Gerakan ini mendorong para pelaku pertanian organik di desa-desa di seluruh Indonesia untuk menyebarkan pengetahuan mereka kepada para pemuda. Selain memberikan pengetahuan dan keterampilan tentang pertanian organik berbasis kearifan lokal, mereka juga membangun kemampuan pemuda dalam berorganisasi di bidang pertanian.
Nantinya, mereka akan menjadi kader-kader pemuda pelopor pertanian organik yang memiliki kemampuan dan kesadaran memajukan tata kelola pertanian mulai dari proses produksi sampai manajemen distribusi.
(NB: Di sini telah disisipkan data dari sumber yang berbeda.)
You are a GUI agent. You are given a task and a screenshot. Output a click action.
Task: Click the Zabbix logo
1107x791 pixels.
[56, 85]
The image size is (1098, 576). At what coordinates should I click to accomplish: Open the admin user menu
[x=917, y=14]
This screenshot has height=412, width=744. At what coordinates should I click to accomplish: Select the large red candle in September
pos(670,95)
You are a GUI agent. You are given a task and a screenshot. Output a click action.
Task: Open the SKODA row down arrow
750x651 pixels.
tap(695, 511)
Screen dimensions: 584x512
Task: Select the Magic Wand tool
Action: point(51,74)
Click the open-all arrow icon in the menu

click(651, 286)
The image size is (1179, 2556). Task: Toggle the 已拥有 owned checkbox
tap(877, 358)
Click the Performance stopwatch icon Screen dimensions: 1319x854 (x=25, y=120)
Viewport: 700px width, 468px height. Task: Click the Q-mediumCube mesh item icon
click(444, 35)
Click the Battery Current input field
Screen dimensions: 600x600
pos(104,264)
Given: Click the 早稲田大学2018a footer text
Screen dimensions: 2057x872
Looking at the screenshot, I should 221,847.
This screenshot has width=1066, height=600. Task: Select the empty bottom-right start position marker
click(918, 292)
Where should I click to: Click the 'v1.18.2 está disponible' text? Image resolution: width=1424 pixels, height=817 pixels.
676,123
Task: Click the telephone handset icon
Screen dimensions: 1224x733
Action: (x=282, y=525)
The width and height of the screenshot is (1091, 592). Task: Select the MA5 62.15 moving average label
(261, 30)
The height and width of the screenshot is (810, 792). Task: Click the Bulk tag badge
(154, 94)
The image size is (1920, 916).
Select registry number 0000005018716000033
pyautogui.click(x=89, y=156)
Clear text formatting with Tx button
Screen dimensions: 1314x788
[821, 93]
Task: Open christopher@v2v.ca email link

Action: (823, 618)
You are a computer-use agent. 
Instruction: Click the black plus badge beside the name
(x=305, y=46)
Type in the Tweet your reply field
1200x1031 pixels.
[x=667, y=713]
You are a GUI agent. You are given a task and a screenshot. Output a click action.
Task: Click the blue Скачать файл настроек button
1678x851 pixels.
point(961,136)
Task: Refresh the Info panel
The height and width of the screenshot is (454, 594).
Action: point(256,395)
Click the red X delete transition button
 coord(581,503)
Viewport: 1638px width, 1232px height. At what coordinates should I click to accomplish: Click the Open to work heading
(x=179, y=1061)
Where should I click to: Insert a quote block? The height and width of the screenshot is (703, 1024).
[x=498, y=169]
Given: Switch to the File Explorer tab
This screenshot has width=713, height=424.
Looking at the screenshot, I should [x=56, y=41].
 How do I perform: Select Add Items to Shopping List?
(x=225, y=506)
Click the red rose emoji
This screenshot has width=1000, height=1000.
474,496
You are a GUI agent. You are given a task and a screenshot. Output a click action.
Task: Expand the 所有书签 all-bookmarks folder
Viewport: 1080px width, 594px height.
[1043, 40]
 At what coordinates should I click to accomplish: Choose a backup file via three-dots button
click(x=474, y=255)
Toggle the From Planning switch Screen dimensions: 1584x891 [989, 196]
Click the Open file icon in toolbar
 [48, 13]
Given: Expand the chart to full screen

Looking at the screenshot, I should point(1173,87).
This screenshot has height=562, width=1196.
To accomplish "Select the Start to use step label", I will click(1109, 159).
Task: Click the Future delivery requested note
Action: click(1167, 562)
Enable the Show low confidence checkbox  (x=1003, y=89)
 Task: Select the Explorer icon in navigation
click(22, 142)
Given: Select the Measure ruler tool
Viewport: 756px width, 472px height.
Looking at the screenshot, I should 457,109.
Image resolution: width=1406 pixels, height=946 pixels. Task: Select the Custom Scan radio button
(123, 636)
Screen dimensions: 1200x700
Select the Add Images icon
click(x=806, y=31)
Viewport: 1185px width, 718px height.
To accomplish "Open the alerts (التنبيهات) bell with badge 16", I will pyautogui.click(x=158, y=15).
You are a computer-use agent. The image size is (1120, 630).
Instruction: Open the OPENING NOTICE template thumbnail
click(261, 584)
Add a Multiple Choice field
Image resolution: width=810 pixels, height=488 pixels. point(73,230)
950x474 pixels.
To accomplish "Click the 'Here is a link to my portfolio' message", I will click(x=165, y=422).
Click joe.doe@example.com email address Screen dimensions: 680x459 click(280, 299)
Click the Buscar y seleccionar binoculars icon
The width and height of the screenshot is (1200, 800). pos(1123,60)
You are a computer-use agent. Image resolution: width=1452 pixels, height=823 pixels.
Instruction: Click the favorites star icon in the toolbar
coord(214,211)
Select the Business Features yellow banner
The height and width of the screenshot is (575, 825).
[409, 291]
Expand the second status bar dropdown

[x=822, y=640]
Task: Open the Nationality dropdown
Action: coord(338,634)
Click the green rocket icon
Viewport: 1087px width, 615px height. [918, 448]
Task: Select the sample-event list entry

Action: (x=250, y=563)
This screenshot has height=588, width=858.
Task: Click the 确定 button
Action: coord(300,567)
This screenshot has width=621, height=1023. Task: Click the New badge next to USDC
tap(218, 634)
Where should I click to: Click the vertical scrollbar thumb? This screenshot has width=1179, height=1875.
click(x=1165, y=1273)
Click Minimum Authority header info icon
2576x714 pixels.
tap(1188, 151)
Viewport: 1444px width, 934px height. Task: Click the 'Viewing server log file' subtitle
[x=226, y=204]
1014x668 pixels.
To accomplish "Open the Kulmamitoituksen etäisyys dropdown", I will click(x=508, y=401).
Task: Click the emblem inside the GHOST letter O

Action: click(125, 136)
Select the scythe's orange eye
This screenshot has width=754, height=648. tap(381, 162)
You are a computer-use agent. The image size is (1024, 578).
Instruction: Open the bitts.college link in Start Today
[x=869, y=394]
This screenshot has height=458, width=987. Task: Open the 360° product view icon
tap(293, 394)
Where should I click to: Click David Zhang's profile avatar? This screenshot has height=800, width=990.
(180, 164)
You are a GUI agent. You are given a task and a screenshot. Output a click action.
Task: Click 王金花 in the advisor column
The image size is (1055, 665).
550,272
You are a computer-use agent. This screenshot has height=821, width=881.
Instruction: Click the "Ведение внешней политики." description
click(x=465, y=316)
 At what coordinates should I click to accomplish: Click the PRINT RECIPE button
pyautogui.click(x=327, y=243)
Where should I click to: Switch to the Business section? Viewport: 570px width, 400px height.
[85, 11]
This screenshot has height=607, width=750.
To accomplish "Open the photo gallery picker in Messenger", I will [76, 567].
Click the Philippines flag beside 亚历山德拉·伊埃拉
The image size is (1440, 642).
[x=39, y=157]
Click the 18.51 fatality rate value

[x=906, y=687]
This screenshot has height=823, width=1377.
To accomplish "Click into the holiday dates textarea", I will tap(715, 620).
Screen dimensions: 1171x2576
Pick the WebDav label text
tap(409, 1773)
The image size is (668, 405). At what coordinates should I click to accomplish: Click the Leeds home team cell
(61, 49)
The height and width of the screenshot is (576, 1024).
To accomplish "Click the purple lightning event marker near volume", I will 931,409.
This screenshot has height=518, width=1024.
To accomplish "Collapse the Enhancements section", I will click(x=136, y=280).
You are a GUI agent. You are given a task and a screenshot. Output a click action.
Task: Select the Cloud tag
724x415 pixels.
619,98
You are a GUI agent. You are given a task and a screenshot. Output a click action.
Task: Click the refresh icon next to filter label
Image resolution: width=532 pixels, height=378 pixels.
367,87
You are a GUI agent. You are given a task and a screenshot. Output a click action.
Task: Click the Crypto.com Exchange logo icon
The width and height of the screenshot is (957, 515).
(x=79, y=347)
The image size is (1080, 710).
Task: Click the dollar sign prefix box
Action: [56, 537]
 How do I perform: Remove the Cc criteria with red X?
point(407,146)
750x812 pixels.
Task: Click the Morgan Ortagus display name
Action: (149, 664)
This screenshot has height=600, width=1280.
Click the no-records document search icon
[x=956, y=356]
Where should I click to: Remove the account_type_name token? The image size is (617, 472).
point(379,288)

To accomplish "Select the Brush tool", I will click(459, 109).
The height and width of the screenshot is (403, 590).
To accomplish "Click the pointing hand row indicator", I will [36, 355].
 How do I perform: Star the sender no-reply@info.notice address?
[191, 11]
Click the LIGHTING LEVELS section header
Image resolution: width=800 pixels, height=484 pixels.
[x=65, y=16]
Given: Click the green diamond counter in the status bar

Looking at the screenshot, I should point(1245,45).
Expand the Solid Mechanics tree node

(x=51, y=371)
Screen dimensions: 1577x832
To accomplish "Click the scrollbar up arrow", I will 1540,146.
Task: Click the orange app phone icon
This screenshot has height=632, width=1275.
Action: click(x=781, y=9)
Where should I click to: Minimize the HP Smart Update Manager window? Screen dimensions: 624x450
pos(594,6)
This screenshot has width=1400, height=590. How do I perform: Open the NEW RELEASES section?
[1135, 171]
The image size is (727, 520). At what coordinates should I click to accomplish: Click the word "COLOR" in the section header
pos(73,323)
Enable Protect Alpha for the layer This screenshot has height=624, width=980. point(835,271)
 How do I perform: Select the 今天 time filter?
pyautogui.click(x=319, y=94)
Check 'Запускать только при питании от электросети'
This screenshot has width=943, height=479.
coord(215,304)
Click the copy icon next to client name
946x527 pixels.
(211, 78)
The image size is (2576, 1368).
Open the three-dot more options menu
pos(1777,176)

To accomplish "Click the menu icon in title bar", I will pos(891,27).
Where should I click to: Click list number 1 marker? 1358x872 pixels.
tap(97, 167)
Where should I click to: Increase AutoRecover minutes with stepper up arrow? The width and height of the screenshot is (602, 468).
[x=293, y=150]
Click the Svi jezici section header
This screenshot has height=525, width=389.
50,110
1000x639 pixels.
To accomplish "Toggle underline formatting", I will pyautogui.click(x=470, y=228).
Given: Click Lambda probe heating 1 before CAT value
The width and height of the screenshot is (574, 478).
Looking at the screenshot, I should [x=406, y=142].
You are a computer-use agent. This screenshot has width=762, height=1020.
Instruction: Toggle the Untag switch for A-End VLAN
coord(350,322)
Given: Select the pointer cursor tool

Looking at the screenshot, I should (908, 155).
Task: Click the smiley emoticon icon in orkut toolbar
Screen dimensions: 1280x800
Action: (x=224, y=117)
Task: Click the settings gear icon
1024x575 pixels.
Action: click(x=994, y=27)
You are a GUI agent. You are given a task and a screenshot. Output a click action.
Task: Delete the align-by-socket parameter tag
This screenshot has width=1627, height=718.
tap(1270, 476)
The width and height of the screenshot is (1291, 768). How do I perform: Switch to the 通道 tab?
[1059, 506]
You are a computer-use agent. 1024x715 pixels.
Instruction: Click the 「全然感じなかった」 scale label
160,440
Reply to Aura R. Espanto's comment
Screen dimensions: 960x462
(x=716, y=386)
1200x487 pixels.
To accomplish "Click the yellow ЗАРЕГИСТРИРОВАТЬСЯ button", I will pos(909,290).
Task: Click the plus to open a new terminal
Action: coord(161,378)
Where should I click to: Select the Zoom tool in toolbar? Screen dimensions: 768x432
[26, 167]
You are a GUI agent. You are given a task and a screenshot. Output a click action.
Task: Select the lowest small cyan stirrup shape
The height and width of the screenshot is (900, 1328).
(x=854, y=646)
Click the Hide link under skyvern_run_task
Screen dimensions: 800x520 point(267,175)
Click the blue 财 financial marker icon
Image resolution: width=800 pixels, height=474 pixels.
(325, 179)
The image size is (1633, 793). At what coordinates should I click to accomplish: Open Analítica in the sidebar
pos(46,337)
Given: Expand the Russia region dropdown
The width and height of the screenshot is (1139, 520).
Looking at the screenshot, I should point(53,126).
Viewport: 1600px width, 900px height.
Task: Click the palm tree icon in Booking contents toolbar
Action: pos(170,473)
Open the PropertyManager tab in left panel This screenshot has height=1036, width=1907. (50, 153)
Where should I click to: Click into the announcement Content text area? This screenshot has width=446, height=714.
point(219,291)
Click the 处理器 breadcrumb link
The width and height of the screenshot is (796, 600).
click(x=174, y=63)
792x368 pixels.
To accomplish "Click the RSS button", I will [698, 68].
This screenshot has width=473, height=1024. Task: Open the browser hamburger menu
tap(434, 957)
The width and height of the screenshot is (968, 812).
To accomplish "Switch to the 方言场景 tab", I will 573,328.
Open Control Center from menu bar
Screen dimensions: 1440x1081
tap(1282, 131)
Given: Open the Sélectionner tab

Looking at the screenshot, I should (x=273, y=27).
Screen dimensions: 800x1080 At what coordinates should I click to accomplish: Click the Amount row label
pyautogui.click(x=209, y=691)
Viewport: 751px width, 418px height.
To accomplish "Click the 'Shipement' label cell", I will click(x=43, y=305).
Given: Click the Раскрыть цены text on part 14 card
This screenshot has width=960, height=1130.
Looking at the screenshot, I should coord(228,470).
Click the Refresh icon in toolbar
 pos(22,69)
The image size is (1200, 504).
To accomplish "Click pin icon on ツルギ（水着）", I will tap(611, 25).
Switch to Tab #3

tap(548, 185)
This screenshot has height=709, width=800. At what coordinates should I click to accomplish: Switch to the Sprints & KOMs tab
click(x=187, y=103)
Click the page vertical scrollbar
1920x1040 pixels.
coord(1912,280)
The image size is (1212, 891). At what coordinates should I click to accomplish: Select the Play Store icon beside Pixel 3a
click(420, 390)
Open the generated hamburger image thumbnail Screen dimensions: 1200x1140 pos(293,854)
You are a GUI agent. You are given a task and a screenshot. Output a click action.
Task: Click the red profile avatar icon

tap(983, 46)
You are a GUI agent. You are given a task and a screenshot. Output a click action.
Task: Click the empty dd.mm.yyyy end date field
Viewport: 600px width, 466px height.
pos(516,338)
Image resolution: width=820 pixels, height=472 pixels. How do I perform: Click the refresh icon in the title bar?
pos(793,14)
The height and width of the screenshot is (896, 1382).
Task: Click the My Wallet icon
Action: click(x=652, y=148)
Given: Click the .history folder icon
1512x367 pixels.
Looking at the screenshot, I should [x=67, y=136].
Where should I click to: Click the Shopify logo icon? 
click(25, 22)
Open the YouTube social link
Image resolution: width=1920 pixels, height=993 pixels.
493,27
Gerakan ini telah berjalan di sejumlah provinsi di Indonesia. Di Sulawesi Tenggara, gerakan ini telah menggema di desa-desa yang menjadi basis pertanian daerah ini. Kepeloporan telah berjalan di Konawe, Konawe Selatan, Buton, Bombana hingga Bumi Mekongga Kolaka. Daerah-daerah tersebut dikenal memiliki sejarah dan kisah sukses tentang pertanian.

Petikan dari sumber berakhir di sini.